I have been contemplating how to summarize my season and bring it to a close. Perhaps I’m nostalgic or just plain sappy, but as I close out my 11th year in the sport, I’m realizing more and more how blessed and fortunate I am to be able to do this. The people I’ve met, the friends I’ve made, the places I’ve been, the crowds I’ve competed in front of, the athletes I’ve gone head to head with … it has been amazing. Many may not know, but being a professional Highland Games thrower has afforded my family a blessed life. I don’t live in riches, so please don’t think I make a lot of money; I drive a 13 year old truck, wear my shoes out, buy clothes from JC Penney, and spend most of my earnings on groceries and essentials, but I wouldn’t have it any other way. You see, I make extra money in this sport, and have done so since 2007. My wife can stay home with our five sons as I do this instead of her working or me working a second job at a local hardware store or delivering pizzas. It’s been this way for years, as my wife and I always wanted her to be at home for them. This means my games earnings go for super fun stuff like replacing broken appliances, dentist appointments, car repairs, school shopping, and other grown-up stuff. And frankly, I know I’m blessed.
But, this article isn’t about me being sappy, the pride I have for my family, or how thankful I am for a supportive wife and family, although those are all a huge aspect of my competition. This article is about the nuts and bolts of my training, programming, throwing, scheduling and the like. For some of you, this is when you’ll click on the little “close window” box. Others, I welcome you as you’ve skimmed over the first paragraph to get to this.
I covered my training and programming following IHGF Worlds in Bressuire, France, so I won’t bore you with a summary of that first part of the season. If you’re interested in that, you’ll find it on my website.
In the weeks following France, I turned my attention to peaking for the World Heavy Events Championship (Webster Cup) in Pleasanton, California on September 5th and 6th. Now, this schedule was easy on the programming side, as I had 12 weeks to line out a strength block and how it would coincide with a speed block. The hard part, for me, was that I’d have two competitions between that time to train through. As an athlete, it’s a hard perspective to take; knowing you won’t be at your best for a certain competition as you focus on the ones after that. It’s much easier when you have a coach telling you what to do and reassuring you of the decision, but when you’re a self-trained and instructed athlete, you have to be both coach and athlete. I’m so thankful I had a few people (you know who you are, and I thank you) who reminded me of my season goals as I trained hard through some of my favorite and biggest competitions, in pursuit of my third undisputed world championship and fifth national championship.
This season I reduced my usual load of 11 to 18 games down to seven. Overall it was the strongest “late season push” I’ve ever had, and it helped me greatly. My mind was also much fresher than in previous years. As I’ve described in the past, I don’t have the athletic prowess of many of my competitors, so I have to mentally dig deep for every competition, event and throw if I want to be competitive. I cannot coast through a competition and expect to be successful. With that comes a heavy toll on my mental While it was tough to minimize my competition volume this year, I was thankful I did.
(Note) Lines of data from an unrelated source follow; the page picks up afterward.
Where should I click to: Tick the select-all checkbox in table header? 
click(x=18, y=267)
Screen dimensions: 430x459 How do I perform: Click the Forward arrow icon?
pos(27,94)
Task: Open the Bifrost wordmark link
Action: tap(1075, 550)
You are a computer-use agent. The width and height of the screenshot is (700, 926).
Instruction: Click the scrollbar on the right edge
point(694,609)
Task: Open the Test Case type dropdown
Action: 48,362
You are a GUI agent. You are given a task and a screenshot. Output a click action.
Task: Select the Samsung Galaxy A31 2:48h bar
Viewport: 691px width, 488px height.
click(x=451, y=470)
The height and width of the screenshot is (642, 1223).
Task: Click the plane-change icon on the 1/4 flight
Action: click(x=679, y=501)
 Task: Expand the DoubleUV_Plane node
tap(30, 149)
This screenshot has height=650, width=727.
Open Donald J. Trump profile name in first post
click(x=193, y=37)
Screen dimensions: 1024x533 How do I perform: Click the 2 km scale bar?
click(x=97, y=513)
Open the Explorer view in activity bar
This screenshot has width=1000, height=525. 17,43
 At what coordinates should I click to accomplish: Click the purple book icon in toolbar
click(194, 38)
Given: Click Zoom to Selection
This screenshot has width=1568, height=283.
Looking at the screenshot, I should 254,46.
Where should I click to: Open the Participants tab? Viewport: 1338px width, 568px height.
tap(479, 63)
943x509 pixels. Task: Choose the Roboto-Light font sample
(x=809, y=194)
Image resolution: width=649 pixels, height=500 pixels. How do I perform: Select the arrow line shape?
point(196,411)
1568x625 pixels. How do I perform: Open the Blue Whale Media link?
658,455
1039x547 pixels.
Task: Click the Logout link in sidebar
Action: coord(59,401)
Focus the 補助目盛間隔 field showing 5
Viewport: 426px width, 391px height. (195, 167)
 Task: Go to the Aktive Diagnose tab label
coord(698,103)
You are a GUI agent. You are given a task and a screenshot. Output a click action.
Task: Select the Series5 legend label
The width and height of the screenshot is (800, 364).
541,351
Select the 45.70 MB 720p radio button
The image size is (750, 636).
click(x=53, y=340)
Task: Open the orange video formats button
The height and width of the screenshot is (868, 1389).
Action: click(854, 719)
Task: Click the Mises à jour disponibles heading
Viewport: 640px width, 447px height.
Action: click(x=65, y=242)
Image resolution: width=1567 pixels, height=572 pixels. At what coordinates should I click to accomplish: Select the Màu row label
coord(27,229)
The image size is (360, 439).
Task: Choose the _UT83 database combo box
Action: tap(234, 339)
I finished first in six of my seven contests this year, winning the IHGF World Championship, World Heavy Events Championship and the US National Championship (Celtic Classic). Below were my season bests, with an asterik noting a personal record (PR).
Braemar Stone: 43’5.75”
Open Stone: 54’7”
Heavy Weight for Distance: 47’9”*
Light Weight for Distance: 89’10”
Heavy Hammer: 125’9”
Light Hammer: 149’4”
Weight Over Bar: 17’
What’s odd is that, while I only had a single three inch PR, both my weight throws and hammer throws where games PRs or field records of places I’ve been throwing at for years (seven years worth for all of them but France). I set new field records at Detroit (heavy hammer, 122’10”), Loon Mountain (heavy hammer, 125’9”), and Celtic Classic (122’4”). All time games bests at Portland, Detroit, Pleasanton, Estes Park, Loon Mountain, and Celtic Classic.
The change I instilled this season, in addition to training through a few games, was a velocity based speed block (one before IHGF Worlds and one during the World Heavy Events and Celtic Classic run) using the Tendo Power and Speed Analyzer. I won’t go in-depth here on my speeds, block timing and structure, as a Case Study for the NSCA is in the works! Plus, that gets super nerdy and most don’t want to read about it.
All in all, I couldn’t have asked for a better season. From more family time to being stronger later in the season to speed work to traveling to France, it was an amazing journey. Thank you to all who have followed me, cheered for me, supported me, and mostly importantly, prayed for me as I compete.